The most immediate affect of this is that the default gateway is never re-added after the link is restored. Doing a little investigation with truss(1), the relevant sequence appears to be:

so_socket(PF_INET, SOCK_DGRAM, IPPROTO_IP, 0x00000000, SOV_XPG4_2) = 4
setsockopt(4, SOL_SOCKET, SO_REUSEADDR, 0x08047438, 4, SOV_DEFAULT) = 0
bind(4, 0x0804743C, 16, SOV_XPG4_2)             = 0
        AF_INET  name = 0.0.0.0  port = 68
setsockopt(4, ip, 66, 0x0804748C, 4, SOV_DEFAULT) = 0
setsockopt(4, ip, 69, 0x0807E2C4, 4, SOV_DEFAULT) = 0
setsockopt(4, ip, 67, 0x0804748B, 1, SOV_DEFAULT) = 0
setsockopt(4, ip, 65, 0x08047490, 4, SOV_DEFAULT) = 0
ioctl(0, SIOCGLIFFLAGS, 0x08047494)             = 0
stat("/etc/default/dhcpagent", 0x08046DD4)      = 0
fstat(6, 0x08046454)                            = 0
time()                                          = 1626989551
getpid()                                        = 127 [1]
putmsg(6, 0x080464F8, 0x08046504, 0)            = 0
fstat(6, 0x08046454)                            = 0
putmsg(6, 0x080464F8, 0x08046504, 0)            = 0
fstat(6, 0x08046454)                            = 0
time()                                          = 1626989551
getpid()                                        = 127 [1]
putmsg(6, 0x080464F8, 0x08046504, 0)            = 0
stat("/etc/default/dhcpagent", 0x08046F44)      = 0
fstat(6, 0x080465C4)                            = 0
time()                                          = 1626989551
getpid()                                        = 127 [1]
putmsg(6, 0x08046668, 0x08046674, 0)            = 0
open("/etc/hostname.admin0", O_RDONLY)          Err#2 ENOENT
fstat(6, 0x080465C4)                            = 0
time()                                          = 1626989551
getpid()                                        = 127 [1]
putmsg(6, 0x08046668, 0x08046674, 0)            = 0
fstat(6, 0x080468A4)                            = 0
time()                                          = 1626989551
getpid()                                        = 127 [1]
putmsg(6, 0x08046948, 0x08046954, 0)            = 0
sendto(4, "010106\01D03 ~ A\080\0\0".., 300, 32768, 0x0807E668, 16) Err#128 ENETUNREACH
        AF_INET  to = 255.255.255.255  port = 67

Performing ipadm disable-addr -t addrobj; ipadm enable-addr -t addrobj seems to unstick things, but obviously isn't useful unless one has console access to the server.


Files

test.c (1.99 KB) test.c Jason King, 2021-07-26 05:01 PM
Actions #1

Updated by Jason King 3 months ago

With a bit more troubleshooting, it appears ip_select_route() calls ip_verify_src_on_ill() with a src address of :: (all zeros), and this fails.

Still unknown is how/why this succeeds the verify first time (or after disabling/re-enabling the address).

Actions #2

Updated by Dan McDonald 3 months ago

I performed a subset test by using a VMware fusion VM:

1.) Capture "netstat -rnc" and "echo '::ire -v | mdb -k'"

2.) Use VMware fusion to Disconnect Network Adapter and then reconnect it.

3.) Repeat step 1

I saw no obvious differences between the two routing tables.

I'd highly recommend following the bouncing DHCP packet in your failure case, and then again in the disable-addr/enable-addr case.
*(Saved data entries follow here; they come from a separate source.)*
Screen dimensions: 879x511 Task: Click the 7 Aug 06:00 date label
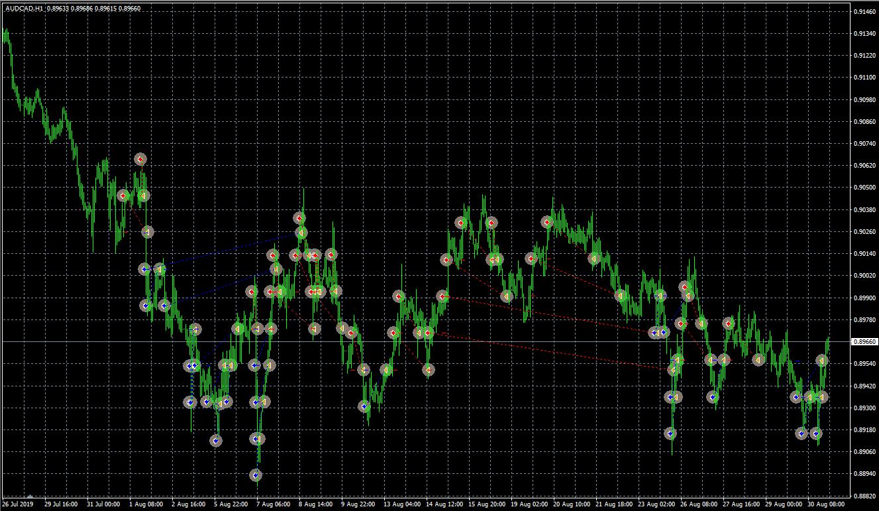tap(273, 504)
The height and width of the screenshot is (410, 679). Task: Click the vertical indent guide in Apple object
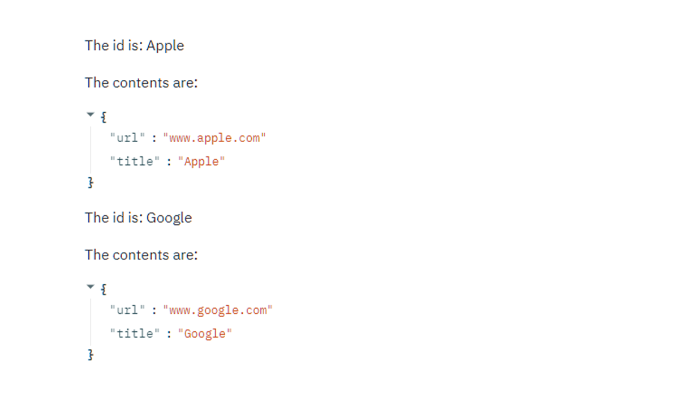pyautogui.click(x=91, y=150)
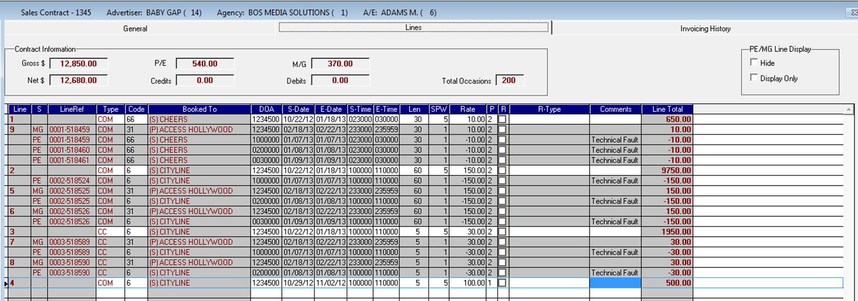Click the Line Total column header
Screen dimensions: 858x301
[667, 109]
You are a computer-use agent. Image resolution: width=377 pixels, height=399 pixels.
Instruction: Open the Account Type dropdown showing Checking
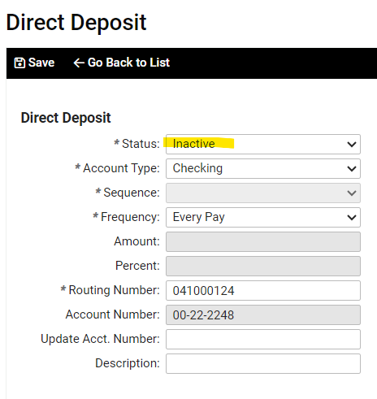tap(263, 168)
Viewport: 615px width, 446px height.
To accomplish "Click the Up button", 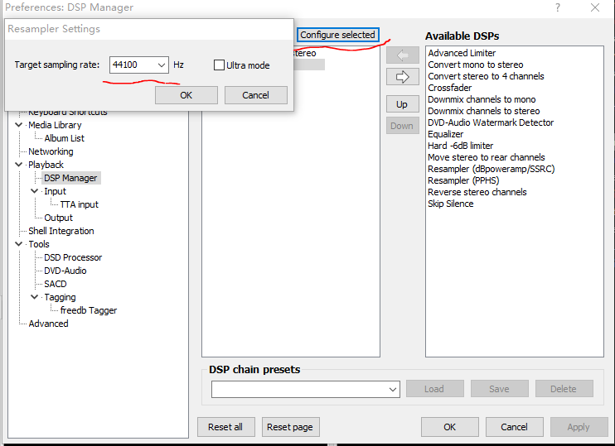I will pos(402,104).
See how ip_select_route() handles things afterwards.

Actions #3

Updated by Jason King 3 months ago

With more troubleshooting. ipadm disable-addr -t <obj> resets the IP of the interface to 0.0.0.0/0 and ip_verify_src_on_ill() succeeds in this instance. This makes sense -- after the link comes up, the DHCP request is from 0.0.0.0 to 255.255.255.255, so when the interface address is 0.0.0.0/0 the source address check succeeds.

However, when the link goes down, and then comes back up, the interface still retains the previous address until it receives different information from the DHCP server. However the request still originates from 0.0.0.0/0, which fails the strong hostmodel check.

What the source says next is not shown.